Claudette R. Fraire1, Kavita Desai2,3, Indumathy Jagadeeswaran1, Uma A. Obalapuram1, Lindsay K. Mendyka4, Veena Rajaram5, Teja Sebastian1, Yemin Wang6,7, Kenan Onel8, Jeon Lee9, Stephen X. Skapek10 and Kenneth S. Chen1,11 1Department of Pediatrics, University of Texas Southwestern Medical Center, Dallas, Texas 75390, USA; 2Division of Oncology, Department of Pediatrics, Children's Hospital of Philadelphia, Philadelphia, Pennsylvania 19104, USA; 3University of Pennsylvania Perelman School of Medicine, Philadelphia, Pennsylvania 19104, USA; 4Geisel School of Medicine, Dartmouth College, Hanover, New Hampshire 03755, USA; 5Department of Pathology, University of Texas Southwestern Medical Center, Dallas, Texas 75390, USA; 6Department of Pathology and Laboratory Medicine, University of British Columbia, Vancouver, British Columbia V6T 1Z7, Canada; 7Department of Molecular Oncology, British Columbia Cancer Research Institute, Vancouver, British Columbia V5Z 0B4, Canada; 8Department of Cancer Prevention and Control, Roswell Park Comprehensive Cancer Center, Buffalo, New York 14203, USA; 9Lyda Hill Department of Bioinformatics, University of Texas Southwestern Medical Center, Dallas, Texas 75390, USA; 10Department of Pediatrics, Duke University, Durham, North Carolina 27710, USA; 11Children's Medical Center Research Institute, University of Texas Southwestern Medical Center, Dallas, Texas 75390, USA Corresponding author: kenneth.chenutsouthwestern.edu Abstract

Mutations in the microRNA processing genes DROSHA and DICER1 drive several cancers that resemble embryonic progenitors.

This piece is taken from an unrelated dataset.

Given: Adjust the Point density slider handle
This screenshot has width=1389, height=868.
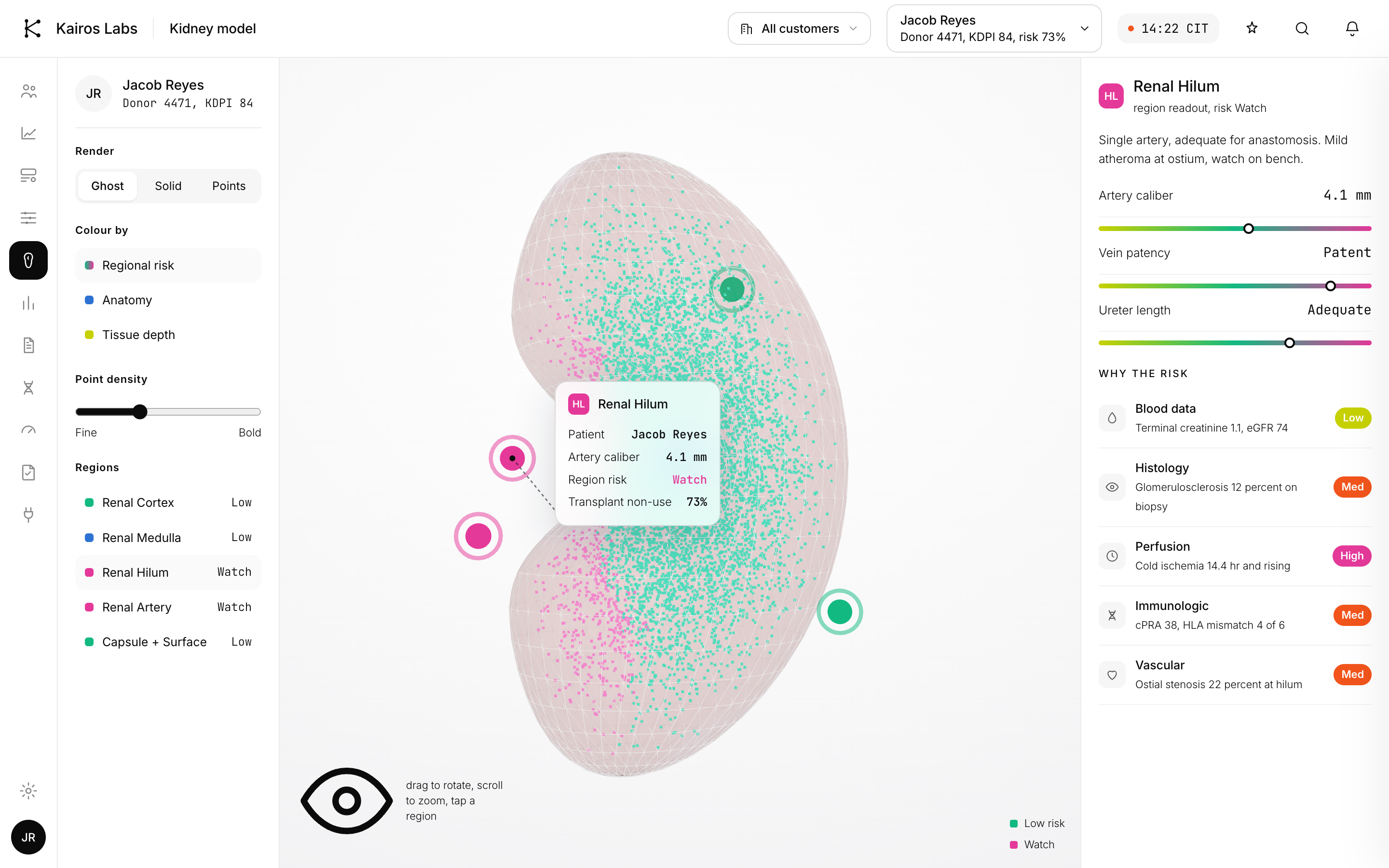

To understand how microRNAs regulate tumorigenesis, we ablated Drosha or Dicer1 in the developing pineal gland to emulate the pathogenesis of pineoblastoma, a brain tumor that resembles undifferentiated precursors of the pineal gland. Accordingly, these mice develop pineal tumors marked by loss of microRNAs, particularly the let-7/miR-98-5p family, and derepression of microRNA target genes. Pineal tumors driven by loss of Drosha or Dicer1 mimic tumors driven by Rb1 loss, as they exhibit upregulation of S-phase genes and homeobox transcription factors that regulate pineal development. Blocking proliferation of these tumors facilitates expression of pinealocyte maturation markers, with a concomitant reduction in embryonic markers. Select embryonic markers remain elevated, however, as the microRNAs that normally repress these target genes remain absent. One such microRNA target gene is the oncofetal transcription factor Plagl2, which regulates expression of progrowth genes, and inhibiting their signaling impairs tumor growth. Thus, we demonstrate that tumors driven by loss of microRNA processing may be therapeutically targeted by inhibiting downstream drivers of proliferation.

Received November 21, 2024. Accepted March 24, 2025.